Il n'y a pas de mal à ne pas tout comprendre, jeje62. Imaginez l'enfer que ce serait, si nous avions cette faculté.

jeje62 a écrit:
Et l'accord n'a rien à faire avec la vérité non ?

Si vous relisez les interventions plus haut, vous verrez que nous concédions que l'emploi du terme "vérité" n'est qu'une approximation pour nous permettre d'approcher ce de quoi nous cherchions à parler, et que nous cherchions à déterminer.

jeje62 a écrit:
Un « accord » c'est comme une permission non ? L'accord a besoin du jugement et le jugement est contraire à la vérité qui ne peut être jugée puisqu'elle est inéluctable.
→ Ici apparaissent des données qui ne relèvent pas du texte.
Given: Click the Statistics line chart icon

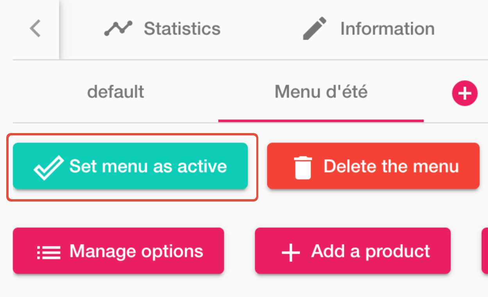Looking at the screenshot, I should (119, 29).
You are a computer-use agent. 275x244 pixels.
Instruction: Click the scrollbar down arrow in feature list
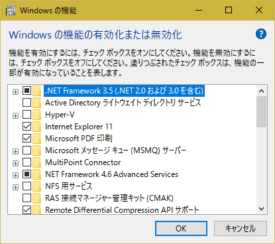click(262, 209)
Comme souvent, les mots sont polysémiques. Or ce n'est pas cette signification à laquelle nous recourons dans notre propos, mais à une autre qui reprend l'étymologie du terme : le cœur. Vous pouvez consulter l'article du wiktionnaire ici. Je rappelle que j'ai installé le lien direct vers le wiktionnaire dans la barre de navigation du forum.  ;)

jeje62 a écrit:
Le vrai et la vérité c'est différent. Le vrai dépend de l'énoncé, mais pas la vérité. La vérité ne peut être réfutée. Si elle l'est alors ce n'en est pas une. On peut dire un bout de vérité, mais la vérité on ne peut la dire. On peut dire ce que l'on pense vrai, mais la vérité c'est autre chose, il me semble. Pour reprendre l'énoncé premier. La vérité ne dépend pas de nous, elle est ce qu'elle est. Le vrai par contre ne dépend que de nous. Le vrai s'inscrit dans une situation particulière là où la vérité est générale. Le vrai s'applique à une situation mais pas forcément à une autre, contrairement à la vérité. Lorsque l'on dit des « vérités » sur des sujets qui n'en possèdent pas, alors on donne des opinions. Je me demande alors si l'on peut avoir la prétention de découvrir la vérité sur des sujets qui ne sont que dans l'esprit humain. La vérité n'est-elle pas simplement physique ? Ne dépend-t-elle pas que du monde ? Et là il peut y avoir plusieurs vérités, car il y a autant de mondes que de perceptions, c'est-à-dire que d'êtres pensants. La vérité est donc solitude. Mais elle peut être partagée, et donc « s'accorder ». La vérité n'existe donc pas, puisqu'elle est plusieurs. La vérité ne peut donc exister qu'indépendamment de l'esprit humain. L'esprit humain n'ayant pour vérité que ce qu'il perçoit. Soit la vérité est interprétation, et donc est opinion, c'est-à-dire qu'elle n'est pas, puisque contraire à la définition donnée. Soit la vérité est, mais indépendamment de l'esprit humain et donc n'est pas accessible pour l'être humain. Par conséquent elle ne peut dépendre de nous, dans le cas contraire elle n'est pas.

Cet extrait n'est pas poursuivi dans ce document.